Following the F1 anomaly, Viasat scrapped plans for a ViaSat-4 as part of a move away from giant deployable antennas and large, expensive geostationary satellites that defined ViaSat-3 and earlier high-throughput spacecraft.

Instead, Dankberg said Viasat is exploring smaller spacecraft that individually deliver less total capacity than a ViaSat-3, but at far lower cost and on faster timelines.

Still, he said next-generation spacecraft will draw on key ViaSat-3 technologies such as beam-forming, spectrum-handling and the ability to follow moving planes and ships with concentrated bandwidth.

“If we could get one tenth of the bandwidth for one tenth of the capital investment, at a third of the deployment time, it’s a big improvement in return on capital,” he said. 

“And it also gives us a lot more flexibility to focus the bandwidth … where there’s actual demand.”

He said geostationary orbit still has advantages for Viasat because broadband demand remains concentrated in relatively small parts of the world, although the rise of Starlink and other low Earth orbit (LEO) networks since ViaSat-3 was conceived has transformed the competitive landscape.

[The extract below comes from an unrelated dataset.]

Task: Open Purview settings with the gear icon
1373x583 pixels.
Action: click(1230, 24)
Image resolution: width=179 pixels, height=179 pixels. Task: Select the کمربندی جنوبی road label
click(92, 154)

That said, the “dimensions of competition” remain largely the same as a decade ago, he added, centered on driving down the cost of airtime while delivering speed in high-density mobility markets.

Global expansion

ViaSat-3 F3 also marks a major global milestone for a business that was until recently heavily weighted toward providing satellite broadband over the Americas.

F2’s redeployment to the Americas delayed an original plan to extend ViaSat-3’s terabit-class coverage beyond the region, although Viasat’s acquisition of Inmarsat in 2023 came with an international fleet of satellites and a global distribution presence across aviation, maritime and government markets.

If F2 and F3 come online as planned, they would bring around 2 Tbps of additional deployable bandwidth, tripling Viasat’s global network capacity after years of supply constraints.

SpaceX was initially due to launch ViaSat-3 F3 April 27, but called off the mission seconds before lift-off because of bad weather.